§ TASK DESCRIPTION: Your answer is a copy of every line in the records where "computer" appears.

§ DATA:
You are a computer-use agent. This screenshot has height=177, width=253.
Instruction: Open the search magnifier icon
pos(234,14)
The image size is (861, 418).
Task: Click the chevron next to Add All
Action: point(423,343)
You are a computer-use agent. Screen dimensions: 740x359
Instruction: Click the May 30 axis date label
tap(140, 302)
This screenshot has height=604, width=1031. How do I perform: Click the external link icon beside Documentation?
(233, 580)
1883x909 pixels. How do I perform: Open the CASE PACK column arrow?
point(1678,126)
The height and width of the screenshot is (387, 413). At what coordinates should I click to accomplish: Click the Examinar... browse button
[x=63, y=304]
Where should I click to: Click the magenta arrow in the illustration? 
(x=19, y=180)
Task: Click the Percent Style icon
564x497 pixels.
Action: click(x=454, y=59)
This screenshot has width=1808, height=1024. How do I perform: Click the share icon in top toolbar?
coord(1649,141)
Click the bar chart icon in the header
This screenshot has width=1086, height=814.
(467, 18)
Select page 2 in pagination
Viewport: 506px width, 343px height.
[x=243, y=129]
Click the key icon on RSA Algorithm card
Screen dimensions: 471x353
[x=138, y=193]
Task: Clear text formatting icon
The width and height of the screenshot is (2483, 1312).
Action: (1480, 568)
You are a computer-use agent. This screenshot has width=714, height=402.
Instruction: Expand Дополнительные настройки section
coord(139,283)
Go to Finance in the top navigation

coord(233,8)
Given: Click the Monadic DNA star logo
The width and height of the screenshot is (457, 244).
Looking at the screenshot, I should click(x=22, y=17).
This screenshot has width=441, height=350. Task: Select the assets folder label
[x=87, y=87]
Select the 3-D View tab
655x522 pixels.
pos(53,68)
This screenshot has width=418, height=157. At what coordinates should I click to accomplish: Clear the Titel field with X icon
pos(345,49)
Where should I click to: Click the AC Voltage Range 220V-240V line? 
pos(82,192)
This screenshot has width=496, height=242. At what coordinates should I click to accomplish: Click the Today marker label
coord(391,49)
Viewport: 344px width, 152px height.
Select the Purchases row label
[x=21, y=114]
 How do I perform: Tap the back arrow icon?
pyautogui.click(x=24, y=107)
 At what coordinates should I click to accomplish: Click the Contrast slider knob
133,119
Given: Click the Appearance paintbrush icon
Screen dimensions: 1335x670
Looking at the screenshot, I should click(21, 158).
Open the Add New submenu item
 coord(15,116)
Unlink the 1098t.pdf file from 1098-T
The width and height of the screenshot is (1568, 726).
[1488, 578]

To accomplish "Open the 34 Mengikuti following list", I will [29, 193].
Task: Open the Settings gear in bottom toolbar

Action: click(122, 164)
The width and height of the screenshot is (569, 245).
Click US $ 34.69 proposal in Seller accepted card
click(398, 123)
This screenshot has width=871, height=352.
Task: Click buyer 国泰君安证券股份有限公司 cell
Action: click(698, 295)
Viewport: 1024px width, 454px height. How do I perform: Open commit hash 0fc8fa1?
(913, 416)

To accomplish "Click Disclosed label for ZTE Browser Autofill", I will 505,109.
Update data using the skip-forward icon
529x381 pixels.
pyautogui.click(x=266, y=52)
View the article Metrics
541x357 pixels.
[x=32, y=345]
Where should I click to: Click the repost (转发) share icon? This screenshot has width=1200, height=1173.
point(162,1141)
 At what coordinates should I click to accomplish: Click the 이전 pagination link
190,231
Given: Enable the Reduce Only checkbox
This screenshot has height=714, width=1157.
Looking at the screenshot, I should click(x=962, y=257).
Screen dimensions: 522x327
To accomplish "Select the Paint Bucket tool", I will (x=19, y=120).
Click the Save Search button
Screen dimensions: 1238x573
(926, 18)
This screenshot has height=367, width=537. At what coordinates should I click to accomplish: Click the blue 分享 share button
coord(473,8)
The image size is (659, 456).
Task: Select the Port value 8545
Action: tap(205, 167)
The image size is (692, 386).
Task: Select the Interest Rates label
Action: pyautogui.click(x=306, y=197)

§ SOLUTION FOR THIS TASK:
You are a computer-use agent. This screenshot has height=177, width=253.
You are a computer-use agent. Screen dimensions: 740x359
You are a computer-use agent. This screenshot has width=714, height=402.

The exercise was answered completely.